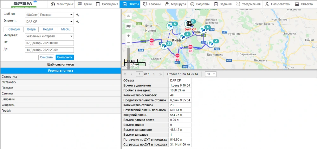317x149 pixels.
Task: Open rows-per-page dropdown showing 50
Action: point(210,74)
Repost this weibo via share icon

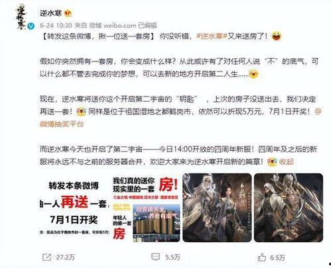(46, 257)
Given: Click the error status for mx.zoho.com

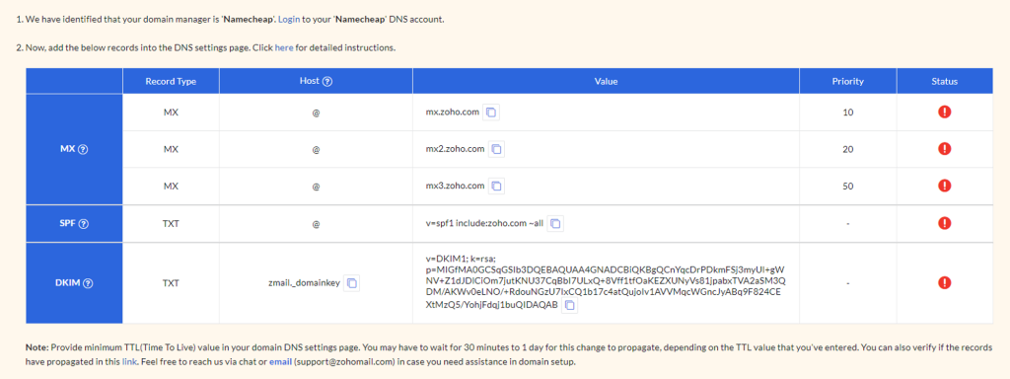Looking at the screenshot, I should pyautogui.click(x=944, y=113).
★ ★ ★ ★ ★
AIM OF THE TASK.
Copy all of the material above word for word, leaving out the pictures.

TASK SOLUTION.
317x149 pixels.
Task: Open rows-per-page dropdown showing 50
Action: point(210,74)
Repost this weibo via share icon

(46, 257)
Given: Click the error status for mx.zoho.com

Looking at the screenshot, I should pyautogui.click(x=944, y=113).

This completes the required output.